# Text section:
——————————

A controlled evaluation of 100 UK National Health Service (NHS) patients has demonstrated savings in chronic wound care costs with the use of Granulox, a haemoglobin spray that binds oxygen from the atmosphere and facilitates its diffusion to the wound bed (used as adjunct to standard wound care therapy).
The analysis highlighted that Granulox pays for itself in terms of cost-savings as soon as eight weeks into treatment based on reduced healing times and therefore reduced need for consumables.
The evaluation ‘Cost-effectiveness of adjunct haemoglobin spray in the treatment of hard-to-heal wounds in a UK NHS primary care setting’ has been published in the Journal of Wound Care. It followed 50 consecutive patients treated with Granulox as an adjunct to standard care (intervention group – dressing changes completed by patient and/or carer) over 26 weeks, and compared their wound healing process against 50 consecutive retrospective controls treated with standard care only (control group – dressing changes completed by healthcare professionals), in the same clinic, in the year before the introduction of Granulox.

——————————

# Dataset:
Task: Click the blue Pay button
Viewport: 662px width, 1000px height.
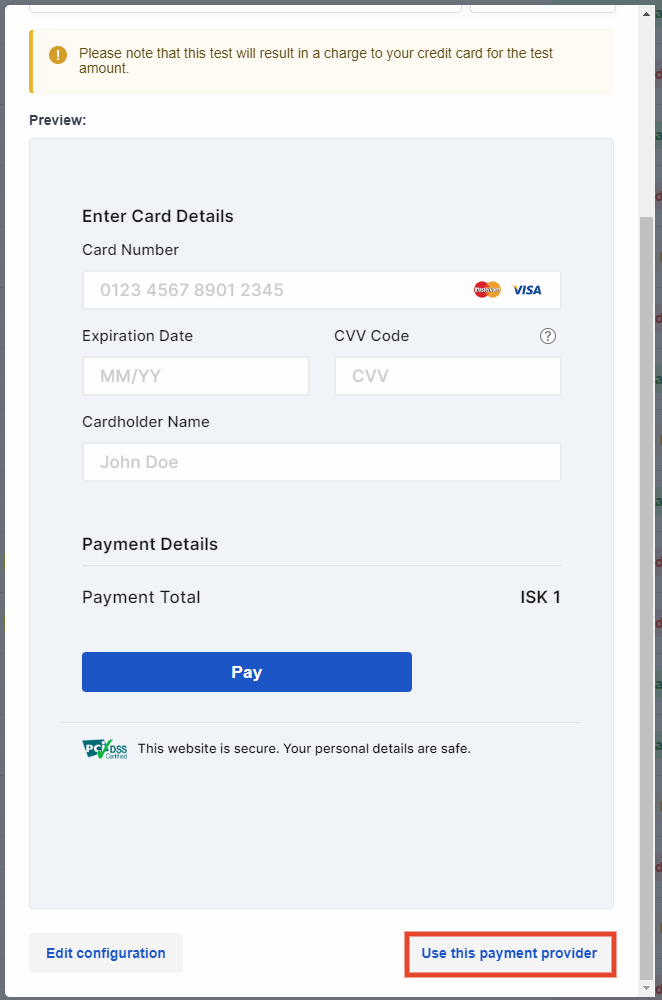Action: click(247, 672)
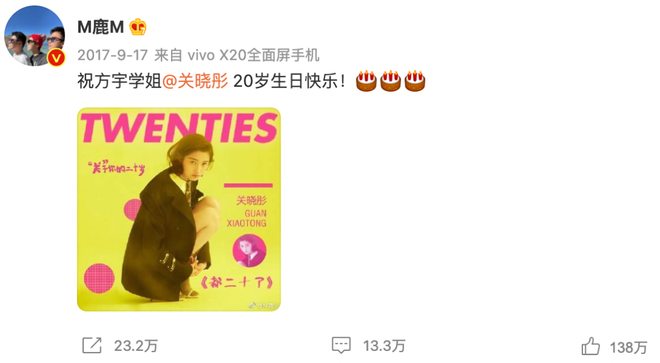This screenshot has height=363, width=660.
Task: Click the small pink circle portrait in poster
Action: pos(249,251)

——————————

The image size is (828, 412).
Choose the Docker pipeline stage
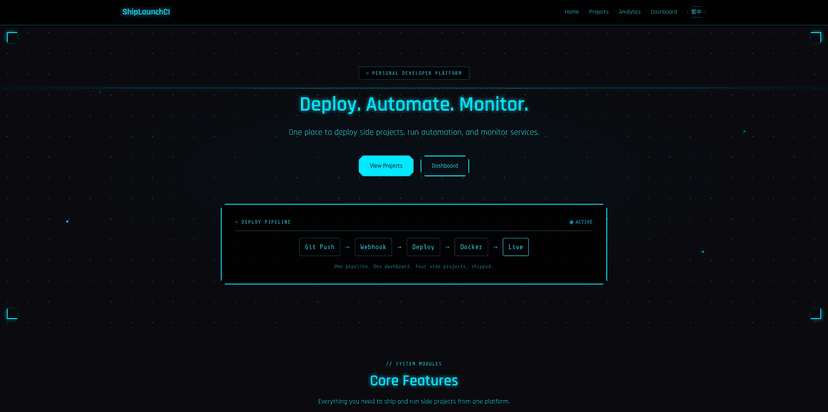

——————————

# Problems and tasks:
a. Rewrite the paragraph of the Granulox article that begins "The evaluation ‘Cost-effectiveness" as a short bulleted list, keeping its main facts.
b. Write the next paragraph of the Granulox article, following on from its last sentence.
The rows are separate from the Granulox article.

# Solved tasks:
a.
- The evaluation "Cost-effectiveness of adjunct haemoglobin spray in the treatment of hard-to-heal wounds in a UK NHS primary care setting" was published in the Journal of Wound Care.
- Intervention group: 50 consecutive patients treated with Granulox plus standard care over 26 weeks, with dressing changes done by the patient and/or carer.
- Control group: 50 consecutive retrospective patients treated with standard care only, with dressing changes done by healthcare professionals.
- The controls came from the same clinic, in the year before Granulox was introduced.
- The study compared wound healing between the two groups.

b.
Patients in the intervention group received Granulox application with each dressing change and in line with the manufacturer’s instruction for use. Cost savings were calculated against actual costs of consumables. In the evaluation, the hard-to-heal wounds included pressure ulcers, leg ulcers or diabetic foot ulcers, as well as burns, surgical and trauma wounds that had failed to heal normally.
A cost-effectiveness and break-even analysis of the clinical results demonstrated that at eight weeks enough dressing costs are saved to pay for treatment with Granulox, making it a cost-effective solution in chronic wound care management (before calculating the benefit of reduced cost of clinician time saving). There was an average saving of £82 on dressings per patient at 26 weeks. At break-even point, the cost of dressings for patients treated with Granulox was £140 compared to £221 for patients treated in the control group.
“The impact of non-healing wounds on a patient’s quality of life can be devastating,” said Duncan Stang, podiatrist and National Diabetes Foot Coordinator for Scotland. “The ability to help these patients without a financial burden to the NHS, and in fact demonstrated cost savings, is an invaluable opportunity. The analysis does demonstrate cost-effectiveness – which is excellent – and what is also really interesting about this work is the reduced healing times: benefitting patients and of course healthcare teams who are working in an ever stretched NHS, particularly in wound care.”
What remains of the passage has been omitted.